A CFD-FEM based partitioned fluid structure interaction model to investigate surface cracks in elastohydrodynamic lubricated line contacts

Abstract

This paper presents a partitioned, two-dimensional fluid structure interaction (FSI) model developed to investigate the effects of surface cracks in rolling/sliding line contacts operating under elastohydrodynamic lubrication (EHL). The lubricant behavior as it flows over and through the crack is determined by solving the Navier-Stokes equations using the Ansys Fluent computational fluid dynamics (CFD) solver. The structural response of the solid body is governed via an elastic-plastic constitutive relationship and solved using the Ansys Mechanical finite element solver. The exchange of (i) forces due to fluid pressure, and (ii) displacements due to solid deformation across the fluid-solid interface (including the crack faces) is facilitated by an iterative implicit coupling scheme. A smoothing based dynamic meshing technique is utilized to capture the deformation of the fluid region.

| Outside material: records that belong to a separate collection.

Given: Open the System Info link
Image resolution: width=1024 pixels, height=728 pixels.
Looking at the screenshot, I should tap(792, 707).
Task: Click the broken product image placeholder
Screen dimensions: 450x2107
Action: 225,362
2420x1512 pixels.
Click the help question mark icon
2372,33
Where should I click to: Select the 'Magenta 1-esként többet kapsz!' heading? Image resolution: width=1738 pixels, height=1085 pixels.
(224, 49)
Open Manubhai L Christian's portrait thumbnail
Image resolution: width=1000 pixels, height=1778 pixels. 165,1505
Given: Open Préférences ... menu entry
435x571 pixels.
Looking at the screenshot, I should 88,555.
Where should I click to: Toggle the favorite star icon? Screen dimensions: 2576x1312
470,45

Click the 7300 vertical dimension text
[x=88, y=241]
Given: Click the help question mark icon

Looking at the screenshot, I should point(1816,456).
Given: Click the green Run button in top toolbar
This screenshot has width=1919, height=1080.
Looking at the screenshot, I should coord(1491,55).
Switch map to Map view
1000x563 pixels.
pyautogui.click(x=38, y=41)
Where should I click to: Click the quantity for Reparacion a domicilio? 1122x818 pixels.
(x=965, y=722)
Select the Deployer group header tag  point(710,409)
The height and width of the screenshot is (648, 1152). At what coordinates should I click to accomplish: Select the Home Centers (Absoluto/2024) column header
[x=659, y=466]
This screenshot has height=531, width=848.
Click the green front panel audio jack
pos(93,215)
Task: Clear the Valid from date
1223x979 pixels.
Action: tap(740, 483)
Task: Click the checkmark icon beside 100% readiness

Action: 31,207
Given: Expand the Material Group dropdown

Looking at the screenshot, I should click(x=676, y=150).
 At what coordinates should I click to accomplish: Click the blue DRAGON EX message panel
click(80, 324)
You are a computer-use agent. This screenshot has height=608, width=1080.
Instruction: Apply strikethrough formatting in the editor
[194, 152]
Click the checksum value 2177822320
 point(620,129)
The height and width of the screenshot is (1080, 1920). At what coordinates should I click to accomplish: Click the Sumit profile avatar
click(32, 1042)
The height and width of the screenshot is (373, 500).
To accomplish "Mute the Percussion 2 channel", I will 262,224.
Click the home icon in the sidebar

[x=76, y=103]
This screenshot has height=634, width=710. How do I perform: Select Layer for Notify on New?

The FSI model developed for this investigation is capable of modeling surface cracks with inclined geometries, overcoming the limitations of the classical Reynolds based approach. The fluid pressure results are presented for different loads, speeds and slide-to-roll ratios. The effects of crack geometry (i.e. location, dimension, inclination, crack tip radius, etc.) on fluid pressure and structural response are investigated. The FSI model presents the details of pressure distribution, fluid streamlines and stress concentration in the solid simultaneously. The model results can be used to provide accurate boundary conditions on the crack faces for crack propagation modeling in rolling contact fatigue. The results of this investigation identify the crack geometries that affect fatigue life of rolling elements in EHL contact by predicting the location and severity of stress concentrations in the material.